4月下旬。左右上下の4番目の歯を失って1週間が経った頃。
傷口は少しずつ癒えて痛みはなくなった。
本来あるべき歯が一度に4本も抜けてしまった場合(いや自ら望んで抜いていただいたのではあるが)、困った現象がいくつかあったので記録。

まず気になるのは滑舌の悪さ。
しゃしゅしょ。明らかに息がもれて歯切れが悪くなった。
これまで仕事では特に、相手に聞き取りやすい発音を心がけてきて、聞き返されることはほとんどなかったのに、この1週間で「?」とか「〇〇(伝えたかった言葉とは違う言葉)?」といった反応が増えてしまった。
サ行にダメージ。口腔内の隙間の存在に慣れてやがてカバーできる類のものなら良いのだけど…と不安がよぎる。
矯正装置が装着された場合、隙間+装置の違和感+痛みのトリプルコンボでさらなる滑舌の悪化が懸念される。

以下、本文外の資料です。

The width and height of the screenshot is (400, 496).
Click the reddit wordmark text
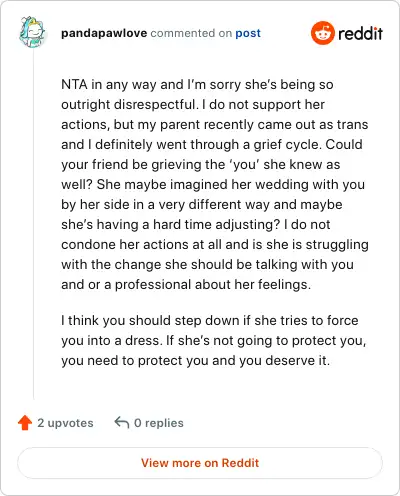[x=361, y=33]
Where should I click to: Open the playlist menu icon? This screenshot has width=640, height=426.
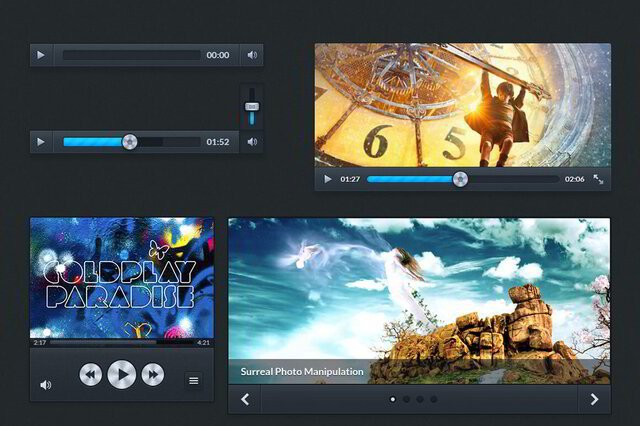pos(194,380)
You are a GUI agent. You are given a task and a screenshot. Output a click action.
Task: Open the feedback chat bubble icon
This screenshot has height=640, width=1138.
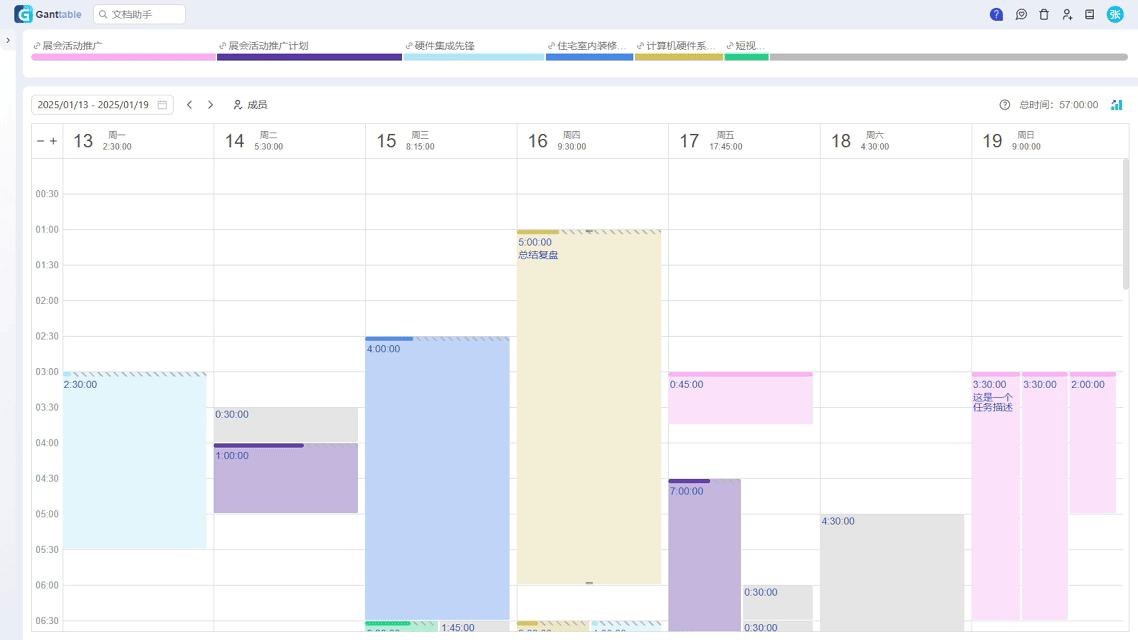[x=1021, y=15]
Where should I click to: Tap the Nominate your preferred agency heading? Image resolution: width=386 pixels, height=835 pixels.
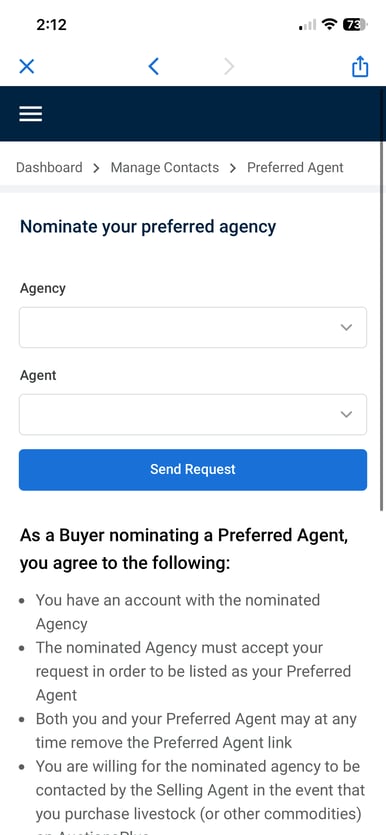(x=148, y=227)
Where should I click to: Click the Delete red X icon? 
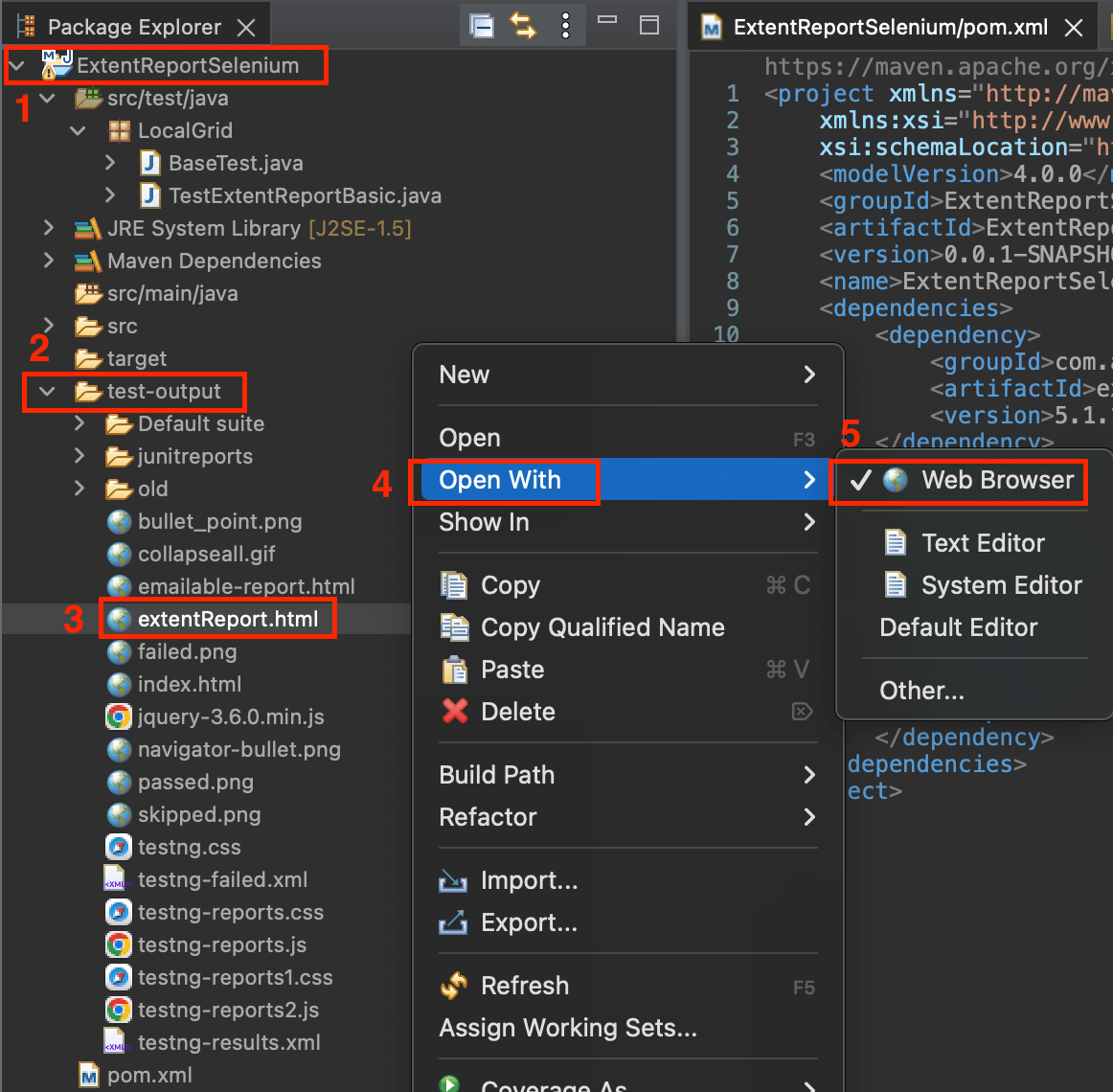[x=455, y=712]

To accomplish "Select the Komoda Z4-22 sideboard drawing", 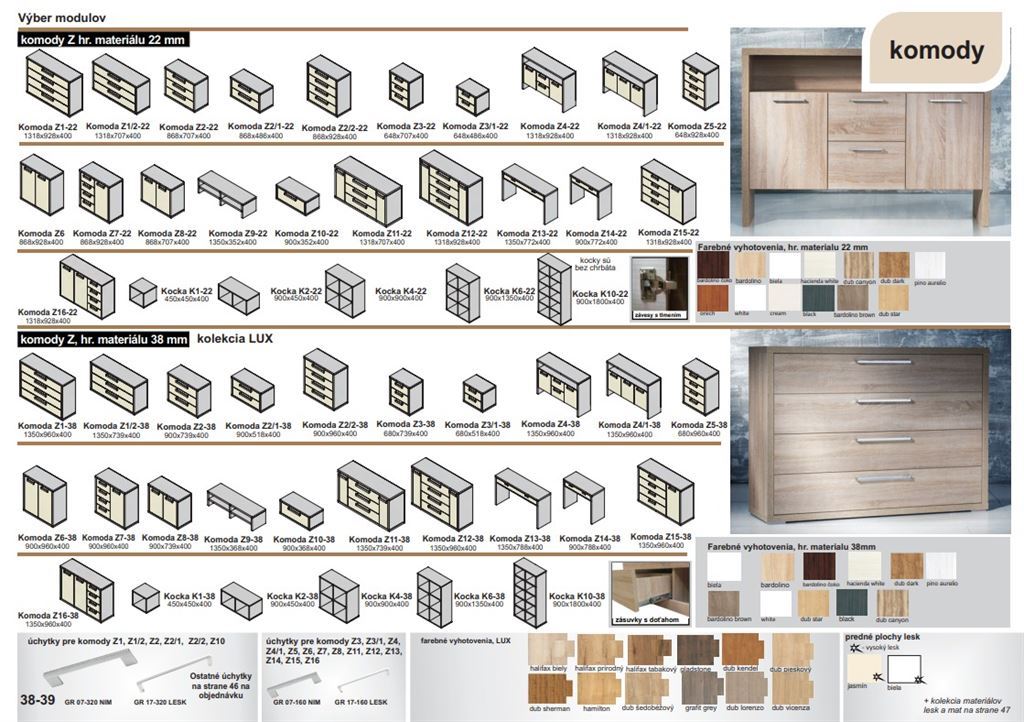I will click(548, 82).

もう一つの困った現象は、唇の端から唾液がこぼれやすいこと。人前で20分程度ひたすらお話しする機会が月一であるのだけれど、先述した滑舌の悪さを自覚しつつ、それでも決して心折れないように威風堂々と話してみたが、マスクの内側では唾液まつり。
端からこぼれるのは、上下左右ともに4番目を抜いているから。歯が唾液を堰き止める役割も担っていたとは。

歯の生え替わりの時期のお子さんや、永久歯を失った大人は滑舌や唾液の困りごとと日々戦ったり諦めたりしているのではなかろうか。
歯を失うということは、それまで当たり前のように、寄せていた口元への信頼を失うということ。
変化はストレス。喪失はストレス。
でも変化や喪失にじわじわと確実に馴染んでいく人間の適応力の不思議を思いながら舌で空っぽの歯茎をそっと撫でる私なのだった。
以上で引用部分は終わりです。